A morte que nos faz manusear a vida por baixo dos panos
“Este livro é como um livro qualquer. Mas eu ficaria contente se fosse lido apenas por pessoas de alma já formada. Aquelas que sabem que a aproximação, do que quer que seja, se faz gradualmente e penosamente – atravessando inclusive o oposto daquilo que se vai aproximar. Aquelas pessoas que, só elas, entenderão bem devagar que este livro nada tira de ninguém. A mim, por exemplo, o personagem G.H. foi dando pouco a pouco uma alegria difícil; mas chama-se alegria.”

Considerada figura de destaque na literatura brasileira, as obras de Clarice Lispector (1920-1977) têm significativa importância, e o livro A paixão segundo G.H. (1964) é considerado um dos trabalhos mais importantes da autora. Muitas vezes vista como uma escritora movida pela paixão, ela atribui à sua voz uma força que cadencia o ritmo das suas frases e que origina diversas ideias filosóficas. Clarice, inclusive, chega a sugerir que o conceito de infinito é arquitetado a partir de elementos finitos, entrelaçando, assim, os domínios mental e físico.

A sua escrita é movida pela diferenciação entre uma noção de eu e uma avassaladora torrente de sensações, que quase sempre nos deixa tontos. Ao captar as diversas vozes que sussurram ao pé de seu ouvido e manifestá-las na linguagem, compreendendo os seus mistérios, podemos dizer que Clarice Lispector tem essência de poeta, pois o que ela faz é uma espécie de alquimia com as palavras, transformando-as em algo encantador, atestando que “um mundo todo vivo tem a força de um Inferno”.

Por meio da dedicatória do livro, Clarice Lispector nos indica que embarcará em uma jornada com o leitor, assumindo a perspectiva de outro indivíduo, outra voz (ou vozes). Ao longo da narrativa, esse indivíduo a acompanha na busca pela transcendência, e o leitor se torna o pilar de apoio e consolo para G.H., que se vê isolada e desanimada, sem qualquer assistência.

A obra narra a vida mundana de uma mulher abastada de classe média alta que, em meio à sua rotina doméstica, se surpreende com a presença de uma barata dentro do quarto de Janair, sua ex-empregada. No entanto, ao percorrer o caminho até o cômodo, G.H. passa por um profundo conflito interior, suficiente para desconstruir a sua própria identidade. A partir desse ponto, ela embarca em uma viagem íntima, refazendo os passos de sua educação passada e investigando os aspectos de sua história presente. Nesse giro vertiginoso, desvenda ruínas de civilizações esquecidas, revelando o intrincado mosaico de vida que dela floresceu. É imperativo que G.H. confie em alguém. Para que ela cumpra o seu objetivo de dar movimento à sua existência, é urgente que ela encontre alguém que possa ajudá-la a compreender e a racionalizar a experiência que viveu e que ainda vive em si. Apesar de todas as tentativas, ela acha impossível guardar esse encontro com o seu eu mais íntimo.

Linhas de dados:
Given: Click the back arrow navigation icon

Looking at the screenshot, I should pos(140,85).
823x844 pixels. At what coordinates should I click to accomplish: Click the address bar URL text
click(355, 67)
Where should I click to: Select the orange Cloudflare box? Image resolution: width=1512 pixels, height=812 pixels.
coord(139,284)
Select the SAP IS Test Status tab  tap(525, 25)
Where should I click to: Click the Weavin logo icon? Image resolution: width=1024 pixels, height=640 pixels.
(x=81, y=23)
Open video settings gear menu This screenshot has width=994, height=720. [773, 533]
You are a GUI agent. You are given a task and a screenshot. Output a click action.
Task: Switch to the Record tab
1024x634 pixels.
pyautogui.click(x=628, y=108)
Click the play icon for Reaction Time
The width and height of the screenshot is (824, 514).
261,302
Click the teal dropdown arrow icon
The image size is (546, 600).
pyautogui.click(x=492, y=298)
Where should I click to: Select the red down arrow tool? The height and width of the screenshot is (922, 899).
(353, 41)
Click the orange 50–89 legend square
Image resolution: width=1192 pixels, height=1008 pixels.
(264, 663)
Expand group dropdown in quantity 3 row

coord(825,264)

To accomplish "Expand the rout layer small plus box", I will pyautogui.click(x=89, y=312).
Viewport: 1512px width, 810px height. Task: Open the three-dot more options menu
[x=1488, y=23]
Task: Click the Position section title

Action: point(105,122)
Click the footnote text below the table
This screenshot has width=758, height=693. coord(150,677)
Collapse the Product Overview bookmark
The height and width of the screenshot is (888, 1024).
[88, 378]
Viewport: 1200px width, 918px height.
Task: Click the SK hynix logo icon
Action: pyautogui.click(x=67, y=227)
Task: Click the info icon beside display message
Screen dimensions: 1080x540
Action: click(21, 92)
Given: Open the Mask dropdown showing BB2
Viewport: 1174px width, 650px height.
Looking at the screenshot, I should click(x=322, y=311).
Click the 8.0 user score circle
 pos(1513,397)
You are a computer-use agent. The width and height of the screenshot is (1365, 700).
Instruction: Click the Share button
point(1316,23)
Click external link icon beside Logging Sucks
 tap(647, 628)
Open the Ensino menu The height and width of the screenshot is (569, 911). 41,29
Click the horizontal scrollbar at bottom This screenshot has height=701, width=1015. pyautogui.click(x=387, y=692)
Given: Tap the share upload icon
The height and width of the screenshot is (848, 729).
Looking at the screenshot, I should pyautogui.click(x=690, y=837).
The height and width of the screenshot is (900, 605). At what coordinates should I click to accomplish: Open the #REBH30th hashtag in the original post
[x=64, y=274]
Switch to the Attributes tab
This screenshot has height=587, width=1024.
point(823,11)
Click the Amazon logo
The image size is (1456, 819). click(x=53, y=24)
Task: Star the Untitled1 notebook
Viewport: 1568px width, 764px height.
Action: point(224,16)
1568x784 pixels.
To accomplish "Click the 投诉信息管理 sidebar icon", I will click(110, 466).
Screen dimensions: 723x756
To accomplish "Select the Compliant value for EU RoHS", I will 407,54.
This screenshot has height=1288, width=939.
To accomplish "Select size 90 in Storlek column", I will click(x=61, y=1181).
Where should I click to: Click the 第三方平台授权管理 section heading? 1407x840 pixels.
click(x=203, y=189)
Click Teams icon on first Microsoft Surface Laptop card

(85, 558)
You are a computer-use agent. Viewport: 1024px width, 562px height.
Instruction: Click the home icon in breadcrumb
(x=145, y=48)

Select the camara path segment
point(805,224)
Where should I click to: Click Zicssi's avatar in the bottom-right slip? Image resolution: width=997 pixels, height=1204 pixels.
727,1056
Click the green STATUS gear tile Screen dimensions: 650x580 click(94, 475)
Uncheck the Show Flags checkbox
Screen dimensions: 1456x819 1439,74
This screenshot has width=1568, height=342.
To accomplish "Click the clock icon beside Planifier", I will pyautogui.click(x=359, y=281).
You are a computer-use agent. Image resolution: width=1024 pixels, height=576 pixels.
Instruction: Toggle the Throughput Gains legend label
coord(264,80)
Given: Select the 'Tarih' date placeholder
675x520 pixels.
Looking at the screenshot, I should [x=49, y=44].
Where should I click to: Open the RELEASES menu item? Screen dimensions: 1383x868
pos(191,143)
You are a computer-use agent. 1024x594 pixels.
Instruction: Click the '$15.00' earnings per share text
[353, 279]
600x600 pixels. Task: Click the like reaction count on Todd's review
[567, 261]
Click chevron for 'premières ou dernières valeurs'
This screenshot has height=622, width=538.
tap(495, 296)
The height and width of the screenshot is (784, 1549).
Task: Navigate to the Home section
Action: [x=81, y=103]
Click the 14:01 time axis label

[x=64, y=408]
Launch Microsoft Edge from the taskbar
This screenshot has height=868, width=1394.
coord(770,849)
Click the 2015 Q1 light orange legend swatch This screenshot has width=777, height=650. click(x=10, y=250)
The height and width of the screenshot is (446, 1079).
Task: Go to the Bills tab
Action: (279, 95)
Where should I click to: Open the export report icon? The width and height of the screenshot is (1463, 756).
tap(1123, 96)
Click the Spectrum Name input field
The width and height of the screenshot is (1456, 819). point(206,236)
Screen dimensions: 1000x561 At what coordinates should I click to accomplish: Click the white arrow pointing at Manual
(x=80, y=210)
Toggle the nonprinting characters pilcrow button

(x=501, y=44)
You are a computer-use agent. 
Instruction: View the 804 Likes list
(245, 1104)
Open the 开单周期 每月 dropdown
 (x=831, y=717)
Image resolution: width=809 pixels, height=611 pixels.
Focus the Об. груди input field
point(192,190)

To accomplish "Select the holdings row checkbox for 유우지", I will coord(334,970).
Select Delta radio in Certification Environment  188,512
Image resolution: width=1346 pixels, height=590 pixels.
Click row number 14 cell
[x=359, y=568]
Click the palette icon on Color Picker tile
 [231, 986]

§ Tarefas a cumprir
- a) Como se traduz para o inglês a frase “Apesar de todas as tentativas, ela acha impossível guardar esse encontro com o seu eu mais íntimo.”, do trecho sobre A paixão segundo G.H.?
- b) Pode retomar o trecho sobre A paixão segundo G.H. e dar-lhe continuação a partir da última frase?

§ As respostas
- a) Despite all her attempts, she finds it impossible to keep this encounter with her innermost self to herself.

- b)
O livro se desenrola no interior de um apartamento que funciona como um espécie de metáfora para a jornada interna da personagem G.H.. Nesse sentido, a presença de múltiplos significados fica evidente na obra, sobretudo as referências ao tempo e ao espaço, que assumem diversas interpretações, pois aqui “tudo olha para tudo, tudo vive o outro; neste deserto as coisas sabem as coisas”. Enquanto caminha em direção ao aposento de sua ex-empregada, a área de serviço transborda energias insólitas por todos os cantos do condomínio, e G.H. percebe que o ambiente é uma paisagem sem vida. Funcionando como uma espécie de rito de passagem, G.H. percorre toda a extensão do corredor para chegar ao aposento da ex-empregada. O corredor, nesse sentido, funciona como o caminho que conduzirá a protagonista para o interior de si mesma.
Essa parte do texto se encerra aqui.